I don't count on it, I beg for it.
It would be so simple, just shut her in a sealed room. Call it air starvation.
Is it just me or is it eerily ironic that Terri Schiavo may die on the weekend that we commemorate the inhumane execution of another pure and innocent person? (I'm talking about Jesus for those of us on the East Coast who are starting to nod off)
JCSS, Pontius Pilate? Do I remember correctly, cinnathepoet?
He said "I thirst."
So repulsively ironic.
Give me a break. Bush did all he can and has stood steadfast behing Schaivo 100%.
They would have to reinsert the tube and then sort it all out...
That is correct... Pontius Pilate "Pilate's Dream" from JCS.

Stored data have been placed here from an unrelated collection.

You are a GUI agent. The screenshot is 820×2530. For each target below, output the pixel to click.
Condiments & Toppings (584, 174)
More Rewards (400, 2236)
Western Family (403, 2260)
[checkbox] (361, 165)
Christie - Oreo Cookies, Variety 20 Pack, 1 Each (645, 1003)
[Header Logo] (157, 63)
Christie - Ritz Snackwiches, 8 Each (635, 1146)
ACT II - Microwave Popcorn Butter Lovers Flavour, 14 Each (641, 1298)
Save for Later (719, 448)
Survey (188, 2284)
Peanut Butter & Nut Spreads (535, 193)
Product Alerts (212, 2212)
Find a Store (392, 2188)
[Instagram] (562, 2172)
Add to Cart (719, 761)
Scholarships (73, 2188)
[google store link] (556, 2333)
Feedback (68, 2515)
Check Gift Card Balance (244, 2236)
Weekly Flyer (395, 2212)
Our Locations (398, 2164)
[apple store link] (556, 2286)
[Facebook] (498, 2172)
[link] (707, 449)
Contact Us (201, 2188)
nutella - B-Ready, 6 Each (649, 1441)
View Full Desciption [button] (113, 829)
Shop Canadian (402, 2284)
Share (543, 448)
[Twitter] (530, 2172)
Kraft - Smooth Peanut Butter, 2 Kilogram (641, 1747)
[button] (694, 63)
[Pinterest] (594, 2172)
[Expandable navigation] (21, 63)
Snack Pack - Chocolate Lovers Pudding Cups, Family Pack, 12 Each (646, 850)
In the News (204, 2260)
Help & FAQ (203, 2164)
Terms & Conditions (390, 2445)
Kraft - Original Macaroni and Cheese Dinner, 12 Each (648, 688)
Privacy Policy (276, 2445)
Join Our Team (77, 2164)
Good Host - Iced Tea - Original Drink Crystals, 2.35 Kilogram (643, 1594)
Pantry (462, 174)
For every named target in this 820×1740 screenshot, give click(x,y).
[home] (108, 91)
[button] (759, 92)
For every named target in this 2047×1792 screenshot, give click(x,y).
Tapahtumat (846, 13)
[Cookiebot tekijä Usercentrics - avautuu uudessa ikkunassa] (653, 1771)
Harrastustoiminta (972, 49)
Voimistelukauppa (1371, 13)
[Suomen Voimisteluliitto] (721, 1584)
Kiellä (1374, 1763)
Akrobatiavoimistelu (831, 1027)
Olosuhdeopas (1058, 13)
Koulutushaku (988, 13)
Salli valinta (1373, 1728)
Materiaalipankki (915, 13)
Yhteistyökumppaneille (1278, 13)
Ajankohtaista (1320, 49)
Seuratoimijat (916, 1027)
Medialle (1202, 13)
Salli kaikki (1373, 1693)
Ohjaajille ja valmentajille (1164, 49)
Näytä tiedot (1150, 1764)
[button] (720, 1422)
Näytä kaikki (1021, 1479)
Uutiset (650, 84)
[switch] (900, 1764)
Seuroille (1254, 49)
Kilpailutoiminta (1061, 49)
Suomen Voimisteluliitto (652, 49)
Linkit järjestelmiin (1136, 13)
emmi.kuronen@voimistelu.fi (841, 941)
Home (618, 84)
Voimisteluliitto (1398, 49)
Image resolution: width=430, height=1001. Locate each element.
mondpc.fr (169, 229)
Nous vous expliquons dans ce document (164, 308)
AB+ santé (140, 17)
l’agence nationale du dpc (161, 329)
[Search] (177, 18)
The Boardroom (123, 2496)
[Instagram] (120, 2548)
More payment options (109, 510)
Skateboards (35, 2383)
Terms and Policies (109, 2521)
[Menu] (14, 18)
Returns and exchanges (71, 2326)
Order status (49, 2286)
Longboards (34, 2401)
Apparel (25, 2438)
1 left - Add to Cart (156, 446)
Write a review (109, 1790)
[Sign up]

What's crazy is I too compared the judges to Pontius Pilate. But I hadn't considered that this is Holy Week as well. Freaky...
If I err, I err on the side of life. It's time, Mr. President.
I agree that he is a vile sociopath, but unfortunately he's not in a class by himself. San Quentin prison in California is filled with hundreds of thugs like him, as are most of the other state prisons.
Very freaky...the judges have "washed their hands" of her (impending) death by allowing time to elapse and by claiming that she is dying by her own will.
Whatever the outcome, it will be blamed on W by the mass media and the dimmitudes.
Excellent graphic. They're birds of a feather. Can I pass that one around the net?
Sporkgoddess, JCS is my favorite play. Many of my friends and my kids have performed amazingly in it. I cry like a baby almost all the way through. The man who played Pilate was a good friend with great faith in God, and was extremely talented in performance and voice. And his "Pilate's Dream" and his rendition of it was the camel that broke my sobbing back.
Yes. Inasmuch as ye have done it to the least of these my children.